Pull the swab softly through the clarinet and let it absorb for several minutes. To remove extra oil, run another fresh swab through several times.

 

Clarinet Maintenance Tips

Here are some additional clarinet maintenance suggestions.

  • Always brush your teeth and thoroughly wash your hands before playing.
  • Swap out scuffed clarinet pads, preventing the unpleasant buzzing of your clarinet.
  • Clean the tone hole tubing. Dirt settles in the tone holes. It is important to note that ignoring the tone holes for keys #9, #10, and #12 causes flat, out-of-tune notes in the throat tone register.
  • Make sure the clarinet rings are clean. Dirt and dust accumulate in the clarinet rings, causing intonation issues.
  • Clean your swabs. Cleaning the clarinet with a filthy swab negates the purpose.
  • Three times a year, oil the keys. Apply key oil to the instrument’s moving rods. If you can’t find key oil, try sweet almond oil.
  • clarinet keys should be wiped clean.  This prevents rusting and natural sweating from degrading the key plating.
  • Every six months, see a woodwind technician.
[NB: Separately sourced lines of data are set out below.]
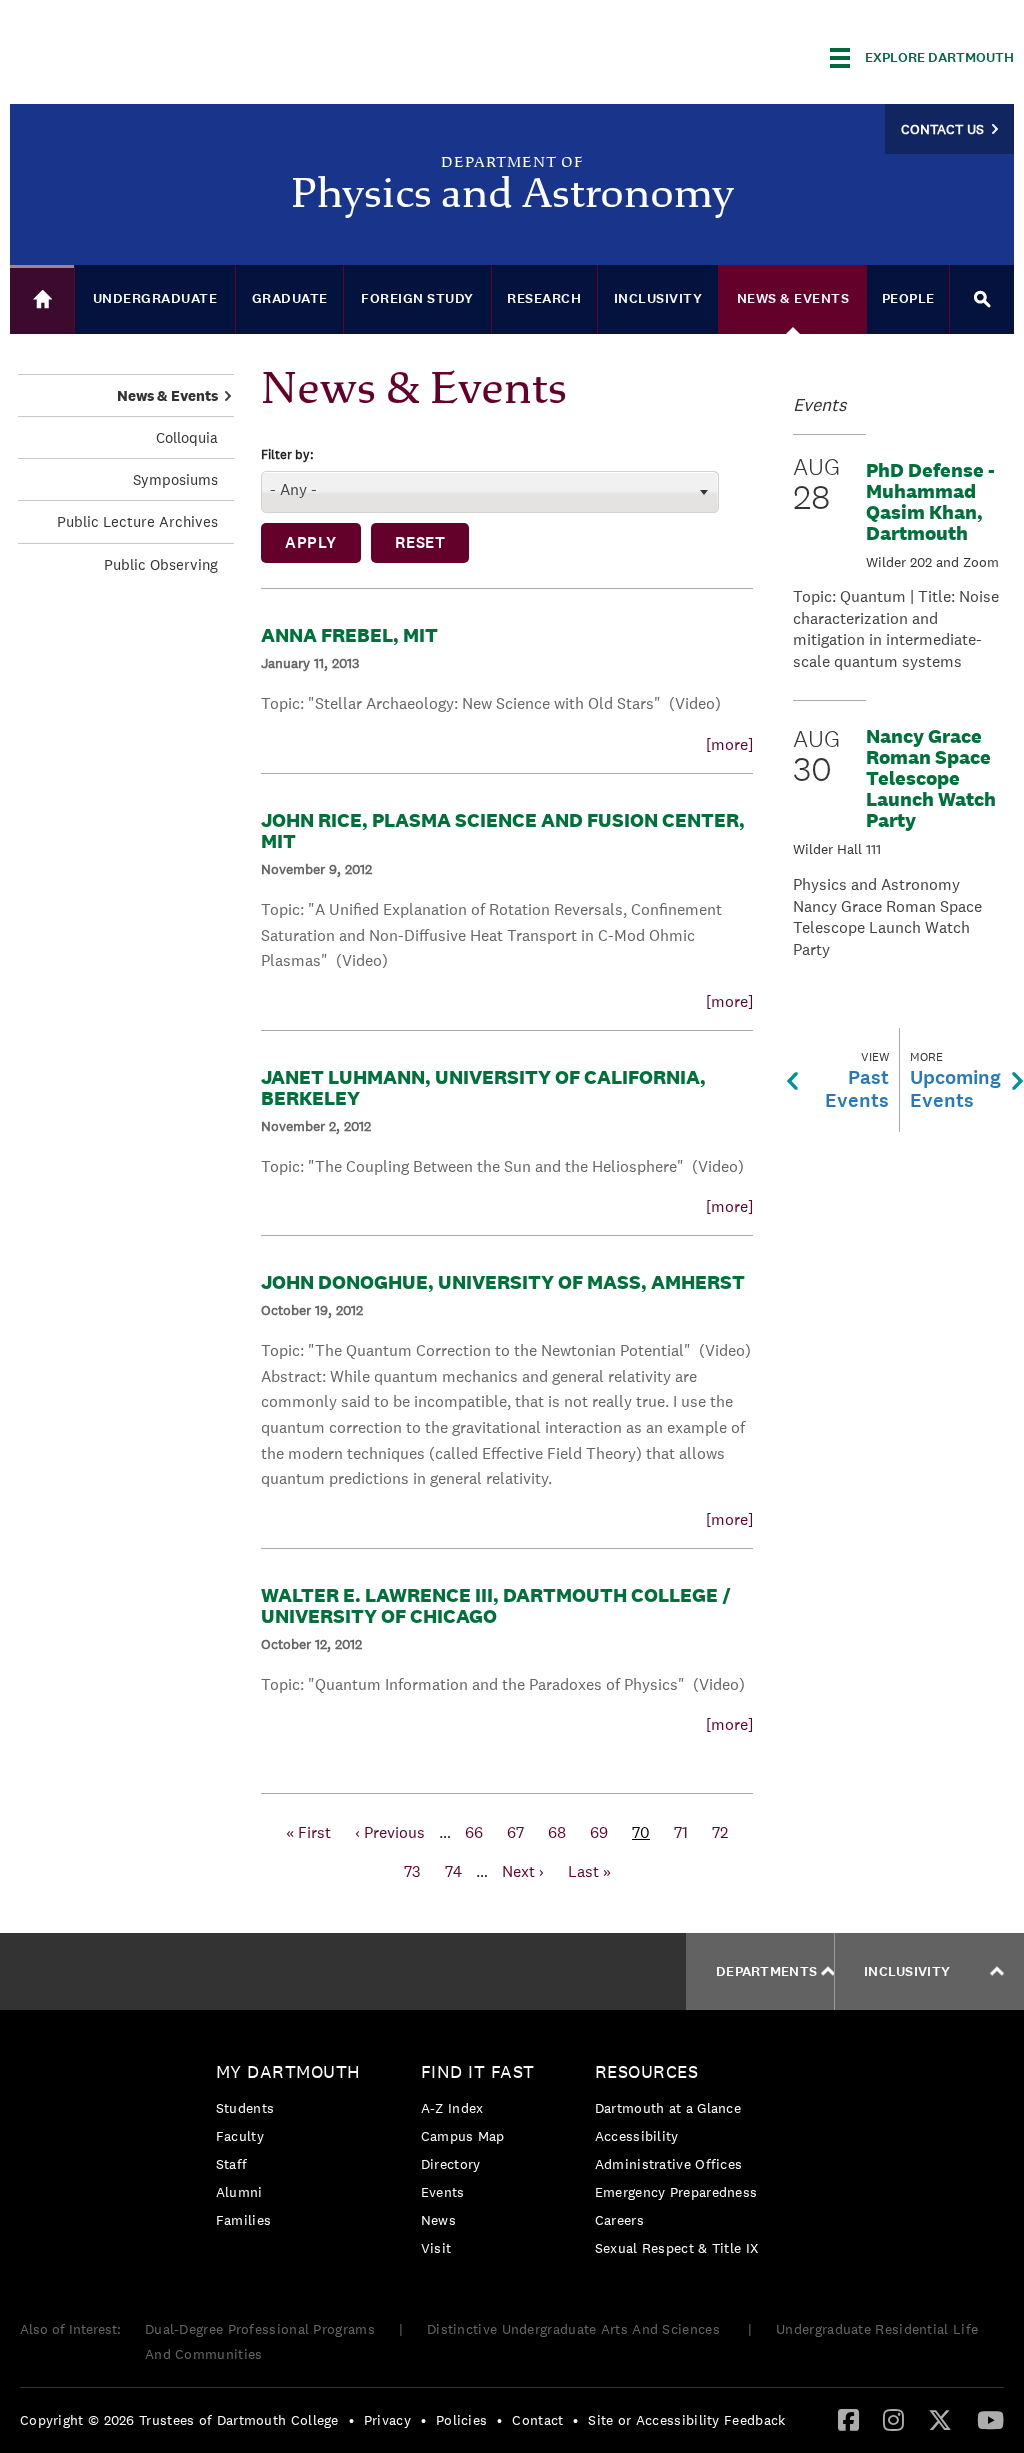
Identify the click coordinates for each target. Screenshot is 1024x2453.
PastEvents (857, 1080)
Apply (311, 542)
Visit (436, 2248)
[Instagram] (893, 2419)
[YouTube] (990, 2419)
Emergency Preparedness (676, 2192)
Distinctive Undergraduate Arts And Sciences (575, 2329)
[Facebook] (848, 2419)
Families (243, 2220)
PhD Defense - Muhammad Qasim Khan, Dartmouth (930, 501)
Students (245, 2108)
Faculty (240, 2136)
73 (412, 1871)
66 (474, 1832)
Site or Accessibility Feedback (686, 2420)
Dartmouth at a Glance (668, 2108)
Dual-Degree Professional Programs (260, 2329)
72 (720, 1832)
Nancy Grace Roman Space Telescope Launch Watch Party (931, 778)
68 (557, 1832)
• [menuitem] (351, 2420)
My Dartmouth (288, 2071)
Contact (537, 2420)
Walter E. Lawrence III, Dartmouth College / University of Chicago (496, 1605)
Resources (647, 2071)
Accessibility (637, 2136)
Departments (766, 1971)
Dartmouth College (168, 54)
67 (515, 1832)
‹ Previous (390, 1832)
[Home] (42, 299)
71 (681, 1832)
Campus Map (463, 2136)
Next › (523, 1871)
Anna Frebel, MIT (349, 635)
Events (443, 2192)
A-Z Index (452, 2108)
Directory (451, 2164)
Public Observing (161, 564)
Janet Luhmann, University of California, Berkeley (483, 1087)
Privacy (387, 2420)
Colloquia (187, 437)
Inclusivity (907, 1971)
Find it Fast (478, 2071)
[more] (729, 745)
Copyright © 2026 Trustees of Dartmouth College (179, 2420)
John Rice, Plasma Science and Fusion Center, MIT (503, 830)
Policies (461, 2420)
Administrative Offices (669, 2164)
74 (453, 1871)
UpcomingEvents (955, 1080)
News (438, 2220)
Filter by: (287, 455)
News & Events (167, 395)
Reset (420, 542)
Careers (619, 2220)
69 (599, 1832)
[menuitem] (293, 2149)
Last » (589, 1871)
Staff (232, 2164)
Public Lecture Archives (137, 521)
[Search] (982, 299)
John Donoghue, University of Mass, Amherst (503, 1282)
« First (308, 1832)
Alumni (239, 2192)
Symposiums (175, 479)
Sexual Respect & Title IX (677, 2248)
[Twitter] (940, 2419)
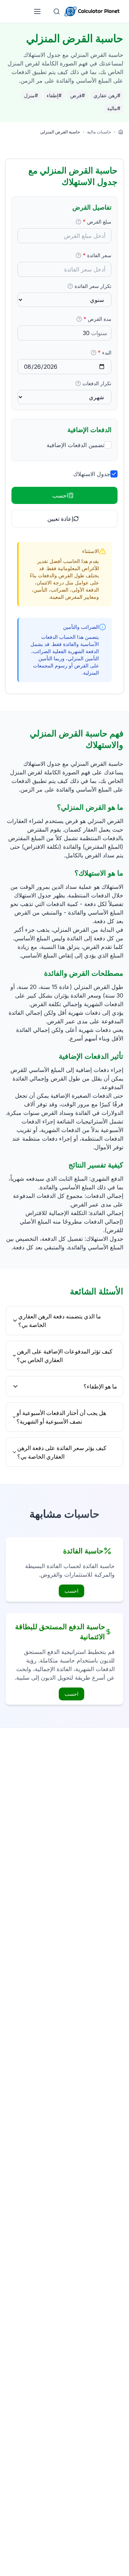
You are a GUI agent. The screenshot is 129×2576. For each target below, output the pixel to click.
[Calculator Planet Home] (91, 11)
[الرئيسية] (120, 131)
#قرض (77, 95)
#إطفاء (54, 95)
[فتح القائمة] (37, 11)
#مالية (113, 108)
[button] (78, 222)
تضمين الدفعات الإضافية (75, 445)
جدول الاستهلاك (91, 474)
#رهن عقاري (107, 95)
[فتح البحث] (56, 11)
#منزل (31, 95)
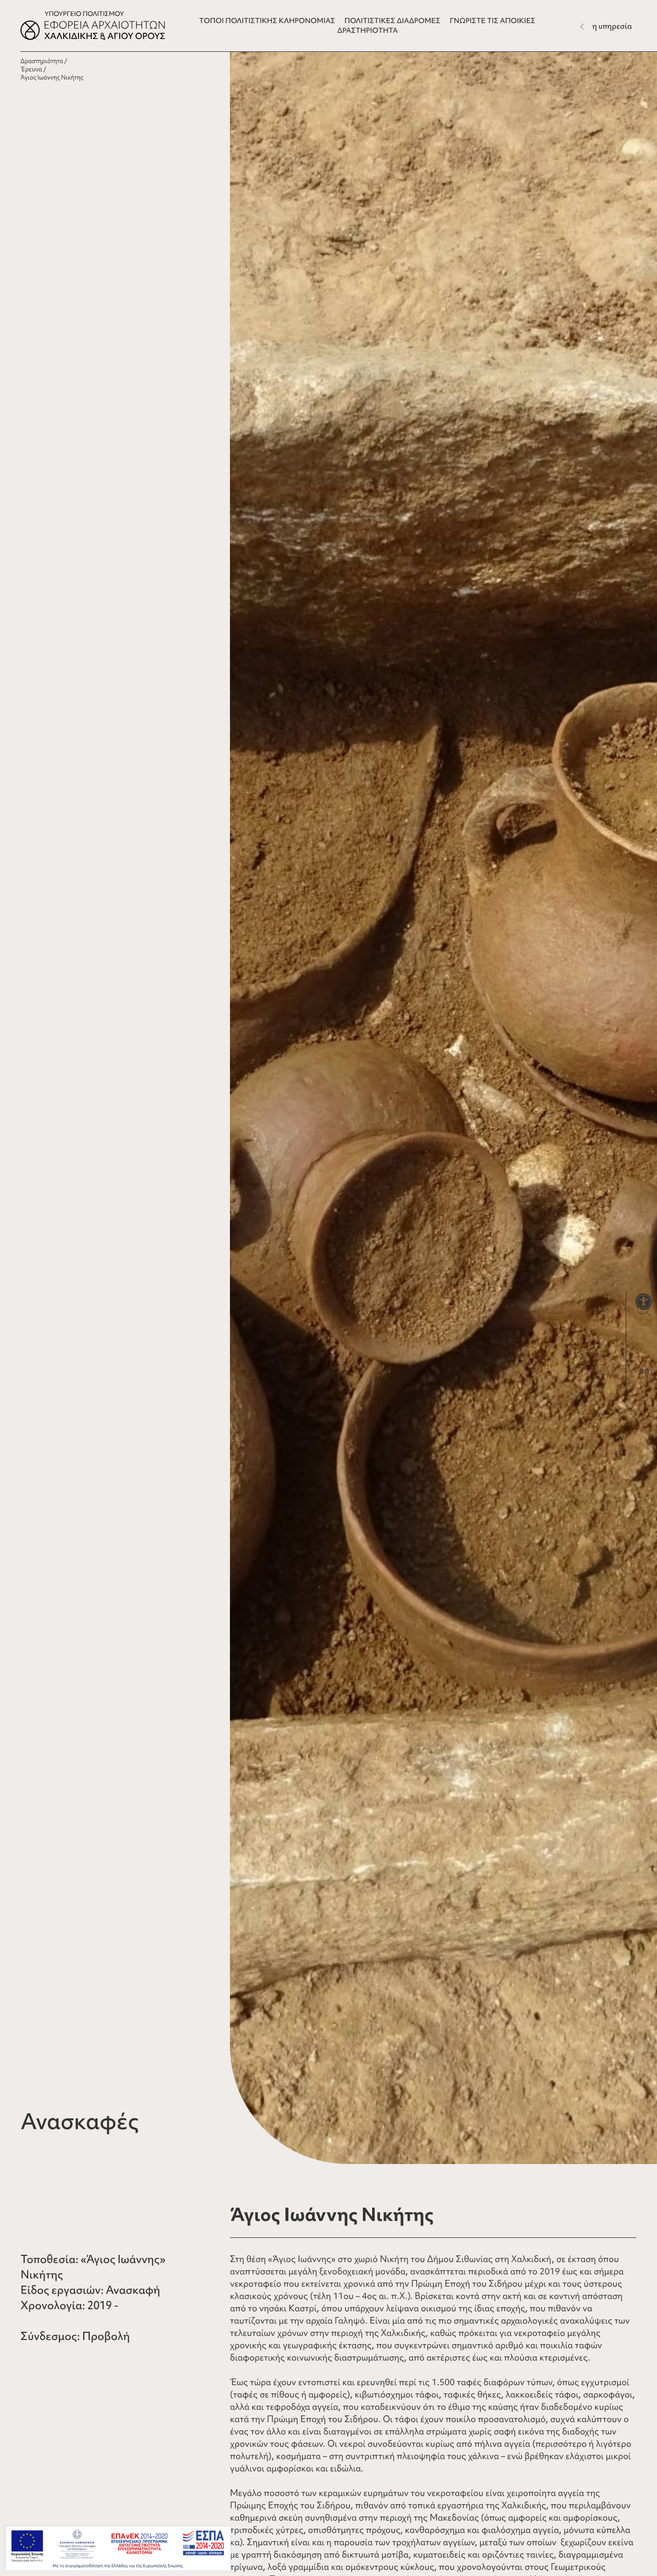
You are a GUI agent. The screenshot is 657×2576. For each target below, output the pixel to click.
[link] (643, 1301)
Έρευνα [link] (31, 69)
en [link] (644, 1370)
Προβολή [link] (106, 2336)
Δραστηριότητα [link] (42, 61)
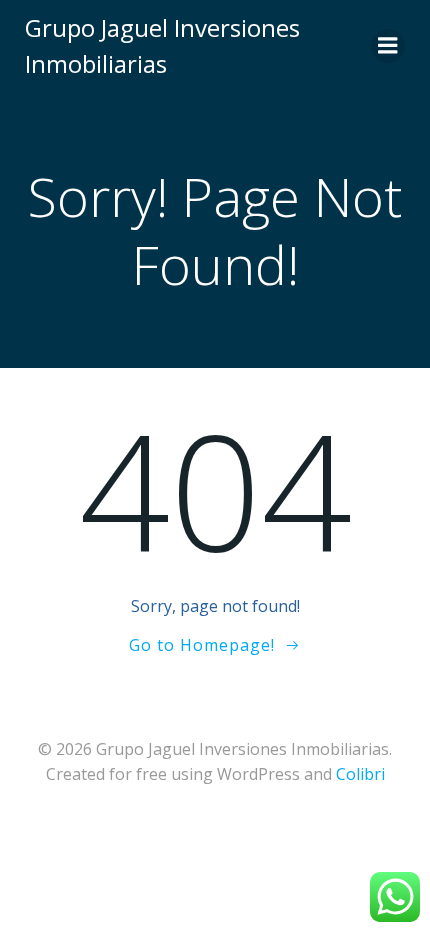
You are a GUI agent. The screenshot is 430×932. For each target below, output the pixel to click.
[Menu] (388, 46)
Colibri (360, 774)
If you can’t go every six months, aim to go at least once a year.

 

Final Thoughts

Now you know how to clean and maintain your clarinet. We hope this guide has been beneficial.

Clarinets are attractive instruments, but they are also sensitive, and as such, regular deep cleanings are required to keep them at their best.  Regular cleaning procedures should be built into your routine; after all, a healthy instrument is a consistently performing instrument.